* [What you have to do]:
Shift each answer coordinate by -34 in the part of the records that opens with the line containing "You are a computer-use agent. 775x331 pixels." and closes with the line containing "point(679,171)". Reproduce every line of that part and nothing else.

* [Dataset extract]:
○ ○ ○ ○

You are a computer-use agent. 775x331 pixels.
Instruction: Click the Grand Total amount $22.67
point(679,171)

○ ○ ○ ○

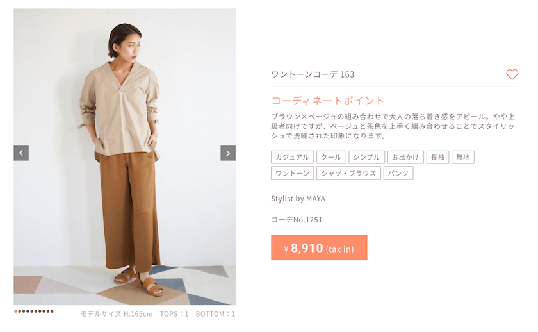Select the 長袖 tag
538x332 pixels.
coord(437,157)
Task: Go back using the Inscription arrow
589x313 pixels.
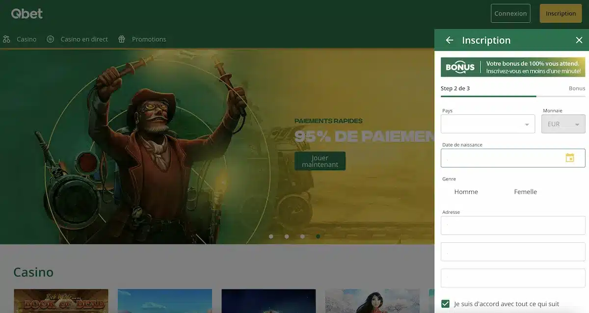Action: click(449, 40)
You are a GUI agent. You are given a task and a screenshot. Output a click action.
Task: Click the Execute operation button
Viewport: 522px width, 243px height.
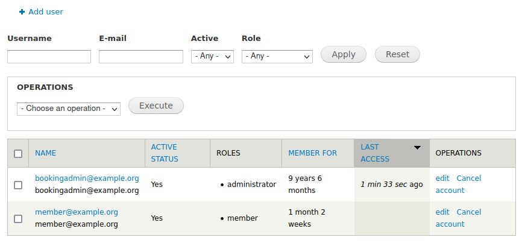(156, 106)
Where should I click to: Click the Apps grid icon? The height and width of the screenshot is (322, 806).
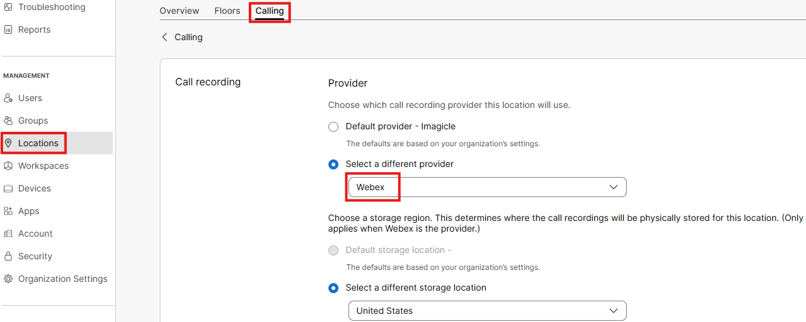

○ ○ ○ ○

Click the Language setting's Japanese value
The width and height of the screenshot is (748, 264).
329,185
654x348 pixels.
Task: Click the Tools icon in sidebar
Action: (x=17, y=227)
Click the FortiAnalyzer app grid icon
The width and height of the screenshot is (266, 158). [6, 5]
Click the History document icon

○ ○ ○ ○

* [Answer for the task]:
You are a computer-use agent. 775x331 pixels.
Instruction: Click the Grand Total amount $22.67
point(645,137)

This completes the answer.